Fisher was also the motivating force behind a number of other high-profile accomplishments. Most notable was the invention of the headlight for the automobile, through his company known as Prestolite, with his partner James Allison. The revenue from Prestolite allowed Fisher to fulfill his vision of building the speedway. In 1913, Fisher and Allison accepted an offer to sell Prestolite to Union Carbide for $9 million.
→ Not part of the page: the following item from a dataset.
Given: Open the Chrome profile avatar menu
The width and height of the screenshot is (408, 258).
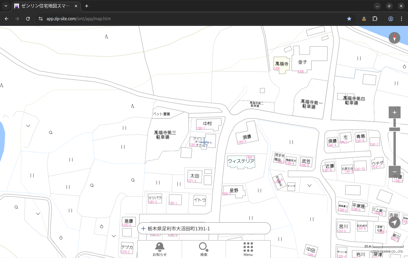Looking at the screenshot, I should (x=390, y=19).
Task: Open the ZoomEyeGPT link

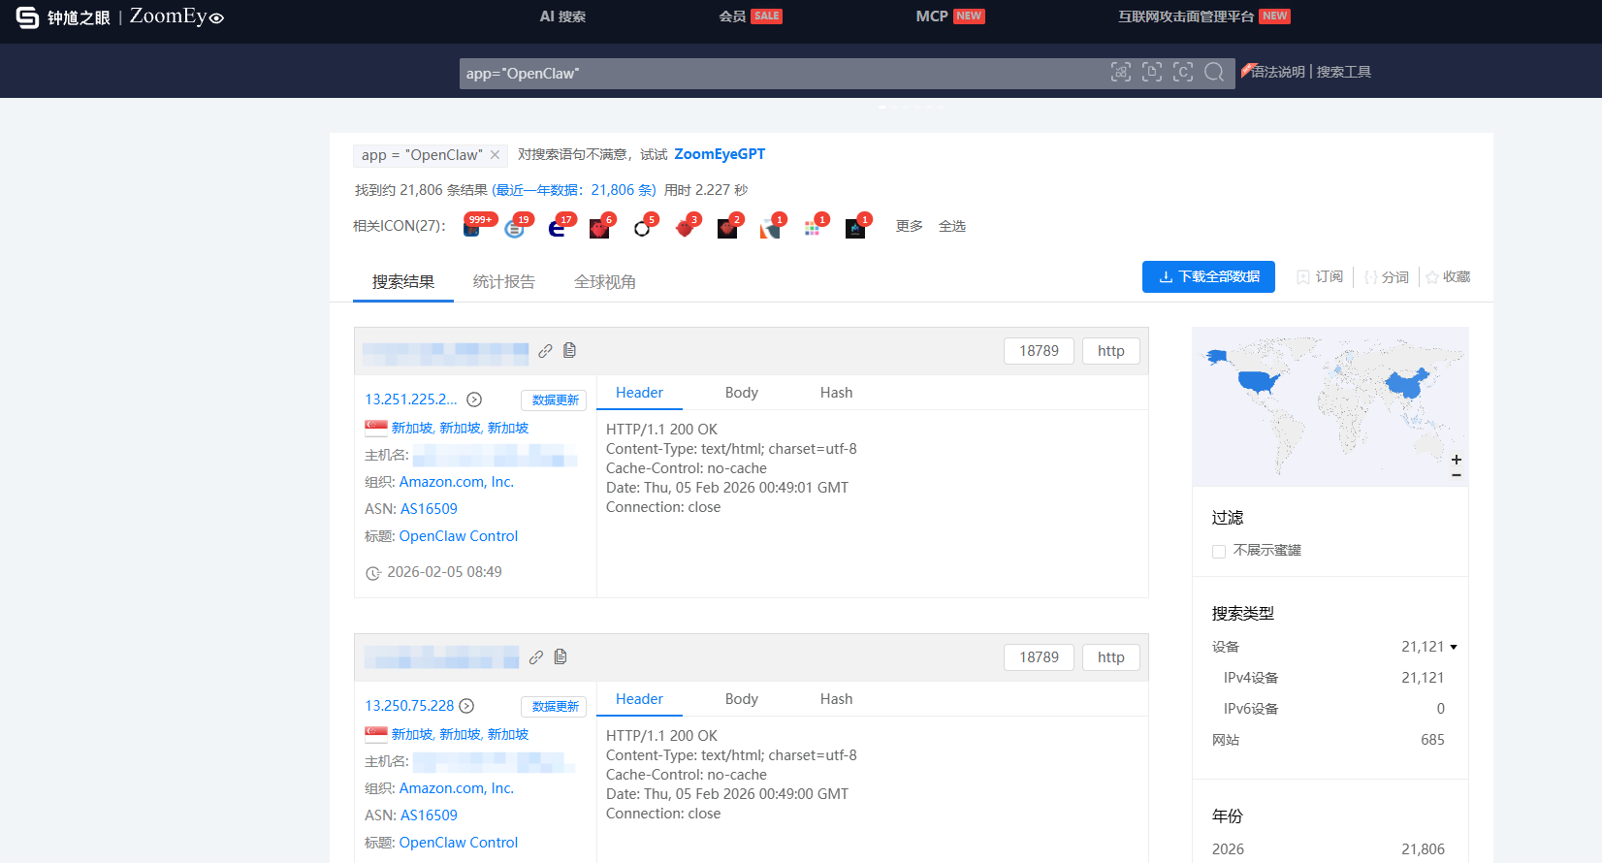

Fisher used his proceeds to launch his real estate ambitions with the purchase of a swamp and a sandbar in Florida, which he developed into what became known as Miami Beach. He developed dredging systems and built custom homes and hotels on manmade islands in and around Miami Beach. Fisher then leveraged his Miami Beach holdings to buy the same kind of oceanfront property in Long Island, N.Y., and set out to develop Montauk Manor in 1926, which he called the “Miami Beach of the north.”
Carl Fisher Beliefs
Fisher also believed that if local, state and federal governments would get involved in building roads that he would sell more cars, because people would have better roads to drive on. Thus, Fisher first created the Lincoln Highway Association, which in turn led to the creation of the National Highway Association. The first transcontinental highway was the Lincoln Highway, stretching 3,400 miles from Times Square in New York City to Lincoln Park in San Francisco. The second transcontinental highway was the Dixie Highway, spanning 5,400 miles and linking Michigan and Florida.
Avid Yachtsman Skip
Fisher was an avid yachtsman, thus the nickname “Skip.” He promoted boating regattas and ocean fishing expeditions to his high-end clientele off the coast of Florida all the way to Cuba. Fisher also used his fleet of yachts to smuggle booze into and out of Florida during the era of prohibition. Most of all, Fisher was very philanthropic throughout his life and had given away – or lost – most of his fortune by the time he passed in 1939 in Miami Beach. His ashes were interred in the Fisher mausoleum at Crown Hill on his birth date in 1943.
By David Joe Ondo Jr.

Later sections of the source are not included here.